**** Entries provided ****

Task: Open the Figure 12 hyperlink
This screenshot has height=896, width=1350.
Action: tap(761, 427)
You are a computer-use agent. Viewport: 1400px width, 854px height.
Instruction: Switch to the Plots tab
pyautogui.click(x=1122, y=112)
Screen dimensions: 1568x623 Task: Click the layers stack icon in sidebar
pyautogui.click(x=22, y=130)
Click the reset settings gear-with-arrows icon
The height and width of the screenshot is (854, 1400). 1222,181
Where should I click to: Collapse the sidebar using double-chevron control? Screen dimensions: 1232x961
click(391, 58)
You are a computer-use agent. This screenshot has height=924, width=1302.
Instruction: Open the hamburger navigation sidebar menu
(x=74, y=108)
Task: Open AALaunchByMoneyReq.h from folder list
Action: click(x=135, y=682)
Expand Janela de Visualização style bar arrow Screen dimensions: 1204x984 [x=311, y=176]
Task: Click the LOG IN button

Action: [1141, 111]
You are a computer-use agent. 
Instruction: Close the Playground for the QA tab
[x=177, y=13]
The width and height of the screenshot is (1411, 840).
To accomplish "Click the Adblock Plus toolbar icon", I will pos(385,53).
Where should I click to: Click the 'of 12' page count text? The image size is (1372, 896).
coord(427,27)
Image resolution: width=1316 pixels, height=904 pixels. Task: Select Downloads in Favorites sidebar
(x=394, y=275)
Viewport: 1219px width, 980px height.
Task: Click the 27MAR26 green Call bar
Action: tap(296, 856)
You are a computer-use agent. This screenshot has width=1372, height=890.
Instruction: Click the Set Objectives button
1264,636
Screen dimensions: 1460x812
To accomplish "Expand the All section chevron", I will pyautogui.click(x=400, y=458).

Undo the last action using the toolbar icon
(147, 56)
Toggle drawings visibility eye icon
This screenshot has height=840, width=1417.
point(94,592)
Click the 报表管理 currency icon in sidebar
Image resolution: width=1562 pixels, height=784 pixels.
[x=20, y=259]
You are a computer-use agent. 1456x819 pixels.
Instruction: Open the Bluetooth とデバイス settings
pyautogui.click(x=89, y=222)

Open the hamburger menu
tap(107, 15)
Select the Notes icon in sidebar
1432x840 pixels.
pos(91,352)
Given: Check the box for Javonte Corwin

****

All the entries above need to be repeated word for word.

■ Answer section ■
Task: Open the Figure 12 hyperlink
This screenshot has height=896, width=1350.
Action: tap(761, 427)
You are a computer-use agent. Viewport: 1400px width, 854px height.
Instruction: Switch to the Plots tab
pyautogui.click(x=1122, y=112)
Screen dimensions: 1568x623 Task: Click the layers stack icon in sidebar
pyautogui.click(x=22, y=130)
Click the reset settings gear-with-arrows icon
The height and width of the screenshot is (854, 1400). 1222,181
Where should I click to: Collapse the sidebar using double-chevron control? Screen dimensions: 1232x961
click(391, 58)
You are a computer-use agent. This screenshot has height=924, width=1302.
Instruction: Open the hamburger navigation sidebar menu
(x=74, y=108)
Task: Open AALaunchByMoneyReq.h from folder list
Action: click(x=135, y=682)
Expand Janela de Visualização style bar arrow Screen dimensions: 1204x984 [x=311, y=176]
Task: Click the LOG IN button

Action: [1141, 111]
You are a computer-use agent. 
Instruction: Close the Playground for the QA tab
[x=177, y=13]
The width and height of the screenshot is (1411, 840).
To accomplish "Click the Adblock Plus toolbar icon", I will pos(385,53).
Where should I click to: Click the 'of 12' page count text? The image size is (1372, 896).
coord(427,27)
Image resolution: width=1316 pixels, height=904 pixels. Task: Select Downloads in Favorites sidebar
(x=394, y=275)
Viewport: 1219px width, 980px height.
Task: Click the 27MAR26 green Call bar
Action: tap(296, 856)
You are a computer-use agent. This screenshot has width=1372, height=890.
Instruction: Click the Set Objectives button
1264,636
Screen dimensions: 1460x812
To accomplish "Expand the All section chevron", I will pyautogui.click(x=400, y=458).

Undo the last action using the toolbar icon
(147, 56)
Toggle drawings visibility eye icon
This screenshot has height=840, width=1417.
point(94,592)
Click the 报表管理 currency icon in sidebar
Image resolution: width=1562 pixels, height=784 pixels.
[x=20, y=259]
You are a computer-use agent. 1456x819 pixels.
Instruction: Open the Bluetooth とデバイス settings
pyautogui.click(x=89, y=222)

Open the hamburger menu
tap(107, 15)
Select the Notes icon in sidebar
1432x840 pixels.
pos(91,352)
Given: Check the box for Javonte Corwin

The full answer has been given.